Republicans must never want to win another consequential election. Just this week they’ve expelled black members (but not the white member) out of the Tennessee legislature, tried to restrict access to an FDA approved drug in use by women for over 20 years, and lost an incredibly important state Supreme Court seat in Wisconsin by nominating an election denying misogynist. Yeah, that’s the way to win elections. /s

Close The Fed | April 8, 2023 at 12:19 pm

I haven’t read any statutory or case law on this, but one thing is certain, if Roe v. Wade hadn’t been adopted, then some accomodation of different states’ laws on abortion would have been factored in to any FDA decision on abortion pills. In 2000 there certainly was no factoring in of any differences.
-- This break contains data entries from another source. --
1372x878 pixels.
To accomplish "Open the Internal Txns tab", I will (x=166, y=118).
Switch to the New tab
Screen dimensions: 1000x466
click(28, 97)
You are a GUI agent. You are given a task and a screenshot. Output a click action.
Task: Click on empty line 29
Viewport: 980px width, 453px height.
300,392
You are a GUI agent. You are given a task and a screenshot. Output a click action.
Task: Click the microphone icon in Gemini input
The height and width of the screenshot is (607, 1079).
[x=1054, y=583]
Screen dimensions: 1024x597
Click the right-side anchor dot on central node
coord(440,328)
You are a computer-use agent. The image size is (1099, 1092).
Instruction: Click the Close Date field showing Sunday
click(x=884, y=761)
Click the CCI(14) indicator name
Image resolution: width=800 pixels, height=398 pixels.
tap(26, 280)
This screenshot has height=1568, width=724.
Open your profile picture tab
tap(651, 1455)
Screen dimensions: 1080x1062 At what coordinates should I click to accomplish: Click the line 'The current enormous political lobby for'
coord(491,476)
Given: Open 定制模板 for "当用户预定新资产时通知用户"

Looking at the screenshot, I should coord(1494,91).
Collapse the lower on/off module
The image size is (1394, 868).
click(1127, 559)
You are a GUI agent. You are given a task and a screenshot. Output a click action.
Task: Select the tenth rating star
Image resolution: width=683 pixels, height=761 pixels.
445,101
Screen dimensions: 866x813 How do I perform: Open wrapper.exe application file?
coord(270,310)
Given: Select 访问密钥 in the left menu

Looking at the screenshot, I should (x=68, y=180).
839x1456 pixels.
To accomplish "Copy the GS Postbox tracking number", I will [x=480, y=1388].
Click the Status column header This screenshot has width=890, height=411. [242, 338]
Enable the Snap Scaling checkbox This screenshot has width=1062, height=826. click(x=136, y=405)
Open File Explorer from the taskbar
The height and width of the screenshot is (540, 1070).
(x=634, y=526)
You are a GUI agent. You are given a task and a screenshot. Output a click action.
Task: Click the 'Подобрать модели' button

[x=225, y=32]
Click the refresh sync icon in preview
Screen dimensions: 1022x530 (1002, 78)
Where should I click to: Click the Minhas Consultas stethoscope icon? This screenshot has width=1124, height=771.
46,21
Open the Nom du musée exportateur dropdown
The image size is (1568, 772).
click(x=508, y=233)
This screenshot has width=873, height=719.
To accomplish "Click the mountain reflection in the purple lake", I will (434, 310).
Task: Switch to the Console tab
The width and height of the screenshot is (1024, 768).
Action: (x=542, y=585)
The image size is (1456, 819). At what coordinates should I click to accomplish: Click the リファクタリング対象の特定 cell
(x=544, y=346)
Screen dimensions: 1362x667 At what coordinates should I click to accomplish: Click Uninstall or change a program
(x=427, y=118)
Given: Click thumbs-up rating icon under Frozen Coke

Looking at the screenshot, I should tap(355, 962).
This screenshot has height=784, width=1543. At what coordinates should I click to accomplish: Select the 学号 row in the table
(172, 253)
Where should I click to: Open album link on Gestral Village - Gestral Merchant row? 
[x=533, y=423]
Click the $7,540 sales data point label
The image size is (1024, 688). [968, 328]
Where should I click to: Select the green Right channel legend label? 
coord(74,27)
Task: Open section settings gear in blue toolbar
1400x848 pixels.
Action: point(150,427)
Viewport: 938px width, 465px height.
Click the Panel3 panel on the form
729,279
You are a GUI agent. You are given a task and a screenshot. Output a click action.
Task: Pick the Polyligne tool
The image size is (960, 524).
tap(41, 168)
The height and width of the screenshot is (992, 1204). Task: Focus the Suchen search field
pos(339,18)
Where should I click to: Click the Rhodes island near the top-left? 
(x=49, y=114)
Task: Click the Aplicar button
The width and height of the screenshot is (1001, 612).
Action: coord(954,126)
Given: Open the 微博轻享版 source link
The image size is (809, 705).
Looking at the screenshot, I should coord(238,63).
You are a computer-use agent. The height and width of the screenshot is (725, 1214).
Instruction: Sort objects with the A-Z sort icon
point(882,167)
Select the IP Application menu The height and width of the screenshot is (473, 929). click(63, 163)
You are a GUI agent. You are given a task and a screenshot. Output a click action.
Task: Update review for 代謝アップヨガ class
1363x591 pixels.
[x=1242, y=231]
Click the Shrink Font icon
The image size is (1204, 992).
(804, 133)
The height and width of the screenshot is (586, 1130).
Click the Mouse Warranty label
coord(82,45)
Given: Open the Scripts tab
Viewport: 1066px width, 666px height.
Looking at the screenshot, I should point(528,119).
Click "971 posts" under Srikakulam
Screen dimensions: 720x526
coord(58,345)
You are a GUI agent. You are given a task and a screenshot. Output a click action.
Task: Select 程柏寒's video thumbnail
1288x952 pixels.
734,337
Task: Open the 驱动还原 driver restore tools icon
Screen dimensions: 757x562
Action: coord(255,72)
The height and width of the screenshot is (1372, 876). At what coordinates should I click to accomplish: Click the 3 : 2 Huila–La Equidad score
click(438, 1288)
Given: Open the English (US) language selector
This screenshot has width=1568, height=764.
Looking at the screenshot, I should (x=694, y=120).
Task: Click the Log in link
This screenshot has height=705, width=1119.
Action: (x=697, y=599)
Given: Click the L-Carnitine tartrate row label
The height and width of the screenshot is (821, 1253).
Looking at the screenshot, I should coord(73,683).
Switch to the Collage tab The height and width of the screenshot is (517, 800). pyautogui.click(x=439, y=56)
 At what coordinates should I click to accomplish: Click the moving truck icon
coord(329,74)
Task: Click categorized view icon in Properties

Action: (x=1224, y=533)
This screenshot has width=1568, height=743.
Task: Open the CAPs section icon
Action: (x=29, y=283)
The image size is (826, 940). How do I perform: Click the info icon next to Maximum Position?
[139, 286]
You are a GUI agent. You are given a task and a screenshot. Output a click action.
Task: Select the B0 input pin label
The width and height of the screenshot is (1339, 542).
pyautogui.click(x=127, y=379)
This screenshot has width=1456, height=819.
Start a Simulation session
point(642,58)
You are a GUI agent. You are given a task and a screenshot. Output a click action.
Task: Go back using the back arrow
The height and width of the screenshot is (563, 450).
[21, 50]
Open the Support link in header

I don’t care about standing, as a lawyer. I still don’t care about statutes of limitation here. What I care about is taking a bulldozer to lawitis that uses words and pieces of paper to protect people actively killing unborn children. If the situation were an active shooter in a mall killing people, we would stop the killing first, and then ask what legal steps we should take. Same thing here.

    Close The Fed in reply to Close The Fed. | April 8, 2023 at 12:20 pm

    *Law-itis. Misspelled it!

    That’s it, late-term abortion is illegal outside of sanctuary States. That, and endangering women and girls who have been taught, preached that they can procure “burden” relief without present and progressive consequences.

Can someone point out a succinct explanation of how the Texas plaintiffs have standing to challenge the FDA’s approval a drug? And why, after 23 years, the action would not be time-barred?

FrankJNatoli | April 8, 2023 at 2:52 pm

Funny thing about Mifepristone a/k/a Roussel Uclaf 486.
The Krauts in a Kraut lab of the French drug company Roussel Uclaf were working on a drug to control menstrual cramping, and developed RU-486.
It was a failure controlling menstrual cramping, but it became clear it was useful as a “day after” abortion pill.
Given the history of Mengele et al, the Kraut lab dropped the research, but the Frogs picked it up and marketed it internationally.
How about that?
Krauts with a conscience, Frogs not so much.
Apologies to CommoChief for more whining.

I read the Texas case.

A very compelling argument against the FDA, is the failure to require adverse reactions to be reported.

The failure to track adverse reactions makes it impossible for the MD to explain the procedure’s risks.

This reminds me of the 1980’s when it was forbidden to say homosexual men were more at risk then the general public for aids.

    Yes, they sequestered thousands of trans/homosexual males during the AIDS transdemic in order to celebrate social progress. They have done the same with women and girls with abortion carried out through medical or surgical corruption to keep them affordable, available, and taxable, and the “burden” of evidence disposed (e.g. sanctuary States) with a measure of privacy. Beyond six weeks, they willingly and with malice aforethought, have normalized homicide, bastardized science, and endangered women and girls.